§ **Jouw opdracht**:
Tel in de rijen hieronder de regels die het woord "line" bevatten, waarbij hoofdletters en kleine letters verschillen. Geef alleen het aantal.

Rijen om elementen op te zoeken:
########

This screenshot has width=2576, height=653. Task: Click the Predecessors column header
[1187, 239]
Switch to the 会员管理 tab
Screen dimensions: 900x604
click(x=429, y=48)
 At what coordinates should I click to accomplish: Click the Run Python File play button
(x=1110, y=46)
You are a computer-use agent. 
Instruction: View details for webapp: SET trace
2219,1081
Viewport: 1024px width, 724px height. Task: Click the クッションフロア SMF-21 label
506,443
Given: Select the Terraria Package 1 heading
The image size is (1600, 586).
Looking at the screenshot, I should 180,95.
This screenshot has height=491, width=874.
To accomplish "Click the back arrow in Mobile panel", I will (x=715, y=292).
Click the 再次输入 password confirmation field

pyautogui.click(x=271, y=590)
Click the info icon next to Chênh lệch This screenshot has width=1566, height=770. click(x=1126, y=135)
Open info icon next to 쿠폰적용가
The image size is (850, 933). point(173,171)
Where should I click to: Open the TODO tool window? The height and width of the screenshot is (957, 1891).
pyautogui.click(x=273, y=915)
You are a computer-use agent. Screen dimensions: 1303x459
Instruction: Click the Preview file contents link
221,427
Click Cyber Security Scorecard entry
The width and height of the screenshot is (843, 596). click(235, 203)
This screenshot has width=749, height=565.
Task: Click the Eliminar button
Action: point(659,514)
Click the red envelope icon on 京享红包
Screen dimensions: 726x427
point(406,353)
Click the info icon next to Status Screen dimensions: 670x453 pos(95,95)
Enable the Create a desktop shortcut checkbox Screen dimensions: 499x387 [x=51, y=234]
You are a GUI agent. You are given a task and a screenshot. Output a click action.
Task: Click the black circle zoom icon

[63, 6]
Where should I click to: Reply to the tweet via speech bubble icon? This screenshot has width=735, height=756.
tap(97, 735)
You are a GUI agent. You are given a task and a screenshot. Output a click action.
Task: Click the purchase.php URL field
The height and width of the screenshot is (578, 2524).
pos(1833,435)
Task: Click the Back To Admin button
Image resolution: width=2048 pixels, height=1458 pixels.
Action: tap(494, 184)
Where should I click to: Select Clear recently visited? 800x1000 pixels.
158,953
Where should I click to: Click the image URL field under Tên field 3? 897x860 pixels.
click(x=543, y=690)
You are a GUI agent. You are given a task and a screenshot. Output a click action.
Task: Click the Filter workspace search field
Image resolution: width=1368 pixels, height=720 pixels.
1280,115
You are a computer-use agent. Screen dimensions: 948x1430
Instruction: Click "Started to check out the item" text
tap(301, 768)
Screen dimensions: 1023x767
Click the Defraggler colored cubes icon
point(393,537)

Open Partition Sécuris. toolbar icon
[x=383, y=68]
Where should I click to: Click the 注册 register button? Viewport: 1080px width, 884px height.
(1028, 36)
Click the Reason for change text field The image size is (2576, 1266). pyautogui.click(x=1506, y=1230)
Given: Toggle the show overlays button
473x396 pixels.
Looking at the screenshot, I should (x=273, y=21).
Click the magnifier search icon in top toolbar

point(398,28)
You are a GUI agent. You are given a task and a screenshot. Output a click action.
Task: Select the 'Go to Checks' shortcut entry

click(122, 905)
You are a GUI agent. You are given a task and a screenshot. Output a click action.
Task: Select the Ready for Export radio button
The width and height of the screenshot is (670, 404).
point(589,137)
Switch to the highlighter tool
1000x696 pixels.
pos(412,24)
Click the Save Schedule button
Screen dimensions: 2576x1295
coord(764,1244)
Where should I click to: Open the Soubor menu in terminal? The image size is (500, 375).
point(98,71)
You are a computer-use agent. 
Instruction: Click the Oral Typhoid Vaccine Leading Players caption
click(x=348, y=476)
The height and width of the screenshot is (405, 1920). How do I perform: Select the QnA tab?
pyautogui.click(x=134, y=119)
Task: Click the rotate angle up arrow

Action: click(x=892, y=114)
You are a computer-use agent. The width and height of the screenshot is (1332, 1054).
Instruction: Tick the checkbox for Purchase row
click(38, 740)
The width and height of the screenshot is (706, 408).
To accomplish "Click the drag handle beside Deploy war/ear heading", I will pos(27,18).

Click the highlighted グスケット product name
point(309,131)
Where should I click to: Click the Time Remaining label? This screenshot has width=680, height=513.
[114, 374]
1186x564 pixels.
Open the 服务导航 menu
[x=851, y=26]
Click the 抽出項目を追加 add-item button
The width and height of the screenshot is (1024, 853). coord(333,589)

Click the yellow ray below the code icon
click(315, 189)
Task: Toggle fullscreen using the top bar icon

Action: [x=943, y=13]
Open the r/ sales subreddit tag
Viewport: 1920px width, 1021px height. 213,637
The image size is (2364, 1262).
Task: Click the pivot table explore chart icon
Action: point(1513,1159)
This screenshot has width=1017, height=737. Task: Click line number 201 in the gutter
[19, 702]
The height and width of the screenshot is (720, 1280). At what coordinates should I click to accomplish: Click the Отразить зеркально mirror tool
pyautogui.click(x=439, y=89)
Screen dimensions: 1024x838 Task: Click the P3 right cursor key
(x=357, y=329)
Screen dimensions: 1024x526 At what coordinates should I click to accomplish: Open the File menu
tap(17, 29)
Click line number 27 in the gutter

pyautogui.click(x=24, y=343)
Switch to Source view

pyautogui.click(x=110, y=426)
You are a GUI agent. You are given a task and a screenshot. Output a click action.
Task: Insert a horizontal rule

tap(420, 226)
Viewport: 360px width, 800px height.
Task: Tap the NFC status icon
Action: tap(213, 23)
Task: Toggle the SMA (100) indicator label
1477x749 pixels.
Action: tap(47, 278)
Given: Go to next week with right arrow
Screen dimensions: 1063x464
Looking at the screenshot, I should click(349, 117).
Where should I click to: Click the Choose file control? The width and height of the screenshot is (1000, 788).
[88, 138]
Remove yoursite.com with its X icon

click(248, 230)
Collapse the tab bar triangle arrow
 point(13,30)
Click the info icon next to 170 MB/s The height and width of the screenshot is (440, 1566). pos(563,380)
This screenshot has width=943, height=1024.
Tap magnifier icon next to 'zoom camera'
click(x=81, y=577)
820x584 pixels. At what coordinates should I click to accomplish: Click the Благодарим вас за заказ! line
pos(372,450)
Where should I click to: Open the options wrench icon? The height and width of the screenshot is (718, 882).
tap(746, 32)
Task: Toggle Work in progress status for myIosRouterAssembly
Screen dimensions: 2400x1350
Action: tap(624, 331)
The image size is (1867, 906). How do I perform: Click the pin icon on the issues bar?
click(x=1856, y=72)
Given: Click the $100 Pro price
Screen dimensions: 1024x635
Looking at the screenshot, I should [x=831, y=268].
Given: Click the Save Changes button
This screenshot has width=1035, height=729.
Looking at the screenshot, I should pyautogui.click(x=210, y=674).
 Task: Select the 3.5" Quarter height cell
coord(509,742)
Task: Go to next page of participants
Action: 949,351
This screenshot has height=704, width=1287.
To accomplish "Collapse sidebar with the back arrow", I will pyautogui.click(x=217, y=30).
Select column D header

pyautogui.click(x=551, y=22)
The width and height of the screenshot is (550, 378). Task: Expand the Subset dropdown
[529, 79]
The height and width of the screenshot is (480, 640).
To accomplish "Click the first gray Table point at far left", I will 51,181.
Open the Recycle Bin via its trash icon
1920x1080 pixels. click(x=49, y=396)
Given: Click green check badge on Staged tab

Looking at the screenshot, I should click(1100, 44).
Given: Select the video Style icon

########

§ **Resultaat oefening**:
3